What won’t change is our commitment to high quality care for our patients, our quest to continually improve our processes and services, our commitment to be the employer of choice in the community, our mission to serve the community regardless of ability to pay.

  1. When will the clinical integration or “merger” be complete between The Nebraska Medical Center, Bellevue Medical Center and UNMC Physicians?

The new executive leadership structure and advisory board was announced this week. Starting now we will manage the clinical operations as a whole rather than separately. By July 1 we anticipate the organizations will be legally one entity and will have a unified identity.  Late this spring we will be sharing details on a comprehensive benefits and compensation package that will better unify and align benefits across the clinical enterprise.  The goal is that by Jan. 1, 2015 all employees will be under the same benefit structure.

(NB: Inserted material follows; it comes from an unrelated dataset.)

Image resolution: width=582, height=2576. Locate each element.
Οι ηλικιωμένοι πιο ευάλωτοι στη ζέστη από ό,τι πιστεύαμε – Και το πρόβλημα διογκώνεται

  1. Will we be getting a new name?

How we will be identified is a very important and complex question for our future. Work is starting now to identify the process and clinical enterprise stakeholders that will determine the answer.  We plan to have a solution/decision by July 1. We will take into account the current value of the existing brands, public perception and benefits and risks of a change. 

  1. Will my manager/director/supervisor change?

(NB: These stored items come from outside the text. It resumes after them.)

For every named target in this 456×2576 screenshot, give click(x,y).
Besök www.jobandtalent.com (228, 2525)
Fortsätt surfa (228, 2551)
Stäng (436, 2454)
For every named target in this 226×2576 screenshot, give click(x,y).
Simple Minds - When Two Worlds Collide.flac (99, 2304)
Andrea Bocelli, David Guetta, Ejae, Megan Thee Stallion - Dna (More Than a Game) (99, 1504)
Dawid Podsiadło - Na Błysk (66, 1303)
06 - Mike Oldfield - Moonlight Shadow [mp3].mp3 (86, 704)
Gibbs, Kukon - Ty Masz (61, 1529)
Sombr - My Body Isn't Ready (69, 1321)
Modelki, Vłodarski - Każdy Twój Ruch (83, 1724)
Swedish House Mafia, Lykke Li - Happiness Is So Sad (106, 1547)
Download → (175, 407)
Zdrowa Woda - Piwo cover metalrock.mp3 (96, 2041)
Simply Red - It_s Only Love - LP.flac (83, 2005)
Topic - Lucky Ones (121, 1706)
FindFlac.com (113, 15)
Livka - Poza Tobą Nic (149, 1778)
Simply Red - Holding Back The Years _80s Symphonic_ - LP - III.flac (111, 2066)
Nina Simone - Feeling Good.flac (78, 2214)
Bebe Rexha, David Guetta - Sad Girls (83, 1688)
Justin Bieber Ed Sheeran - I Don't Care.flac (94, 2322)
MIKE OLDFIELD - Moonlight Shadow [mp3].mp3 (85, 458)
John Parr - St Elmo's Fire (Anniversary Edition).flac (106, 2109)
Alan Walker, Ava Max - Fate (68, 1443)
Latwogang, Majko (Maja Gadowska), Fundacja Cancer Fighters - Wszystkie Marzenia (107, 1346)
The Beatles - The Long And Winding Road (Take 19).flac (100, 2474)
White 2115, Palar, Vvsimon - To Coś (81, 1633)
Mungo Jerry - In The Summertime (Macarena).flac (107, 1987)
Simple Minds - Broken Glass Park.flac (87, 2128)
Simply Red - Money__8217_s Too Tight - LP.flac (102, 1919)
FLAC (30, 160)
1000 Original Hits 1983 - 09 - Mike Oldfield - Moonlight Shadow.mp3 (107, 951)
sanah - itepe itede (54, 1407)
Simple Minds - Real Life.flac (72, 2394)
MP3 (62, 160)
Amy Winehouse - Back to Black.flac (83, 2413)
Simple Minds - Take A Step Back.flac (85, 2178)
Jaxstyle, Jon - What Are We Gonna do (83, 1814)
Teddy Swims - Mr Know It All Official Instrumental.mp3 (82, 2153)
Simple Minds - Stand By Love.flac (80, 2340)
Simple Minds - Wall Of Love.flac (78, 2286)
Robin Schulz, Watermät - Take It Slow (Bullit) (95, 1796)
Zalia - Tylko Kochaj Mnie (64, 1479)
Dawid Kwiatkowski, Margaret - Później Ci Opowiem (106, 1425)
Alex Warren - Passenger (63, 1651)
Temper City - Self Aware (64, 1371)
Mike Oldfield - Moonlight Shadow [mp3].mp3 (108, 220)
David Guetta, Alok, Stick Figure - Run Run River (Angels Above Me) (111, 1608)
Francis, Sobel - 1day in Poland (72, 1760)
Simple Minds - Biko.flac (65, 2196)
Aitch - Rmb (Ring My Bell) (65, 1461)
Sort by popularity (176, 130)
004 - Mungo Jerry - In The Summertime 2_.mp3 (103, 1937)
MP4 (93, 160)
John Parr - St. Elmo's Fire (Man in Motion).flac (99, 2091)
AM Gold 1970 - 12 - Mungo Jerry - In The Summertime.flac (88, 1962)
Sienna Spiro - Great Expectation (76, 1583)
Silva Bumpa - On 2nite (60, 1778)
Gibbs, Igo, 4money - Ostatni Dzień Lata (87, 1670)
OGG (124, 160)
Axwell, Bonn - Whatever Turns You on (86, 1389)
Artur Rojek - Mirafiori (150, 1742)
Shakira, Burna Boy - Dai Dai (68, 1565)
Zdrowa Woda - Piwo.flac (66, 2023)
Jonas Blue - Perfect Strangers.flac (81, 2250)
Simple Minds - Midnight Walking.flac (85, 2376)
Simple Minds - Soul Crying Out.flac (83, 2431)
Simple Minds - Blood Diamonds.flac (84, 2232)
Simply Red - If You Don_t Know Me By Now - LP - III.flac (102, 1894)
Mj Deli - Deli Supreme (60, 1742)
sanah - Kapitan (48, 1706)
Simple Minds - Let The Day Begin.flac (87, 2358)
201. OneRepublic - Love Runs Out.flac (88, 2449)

Each executive will be going through a process to understand the current state of operations versus the ideal state for their areas of responsibility. They may choose to make changes to reporting relationships. For most employees though, we don’t anticipate reporting structures to change right away. Your current manager or director is probably still your manager or director.

  1. Will we have layoffs?

We know there are questions about staffing levels and potential layoffs. As we’ve said before – it is possible but we do not know for sure yet what the impact will be. We are committed to being open and transparent about those decisions as they are made.  We encourage you to stay informed by attending forums, department meetings, watching video updates and reading newsletters. 

  1. When will we know more about benefits?

In the late spring, we will be educating staff about a “Total Rewards” comprehensive benefits and compensation package that will better unify and align benefits across the clinical enterprise.  In the near-term, staff will remain employed by their current employer and benefits will also remain consistent with their current employer.

  1.   What’s in it for providers?

We have carefully planned for a higher level of provider representation and involvement in decision making.  The changes we are making are intended to move our clinical enterprise towards a patient and provider centric model.  Quality is king. If we continually improve our processes and outcomes, we decrease costs, improve the patient experience and elevate our reputation. 

  1.   How is this change different from the 1997 merger?

In 1997 we merged hospitals. Now we are bringing together our patient care operations and building a common culture.  We will work closely with care providers to truly create one team centered on the needs of the patient.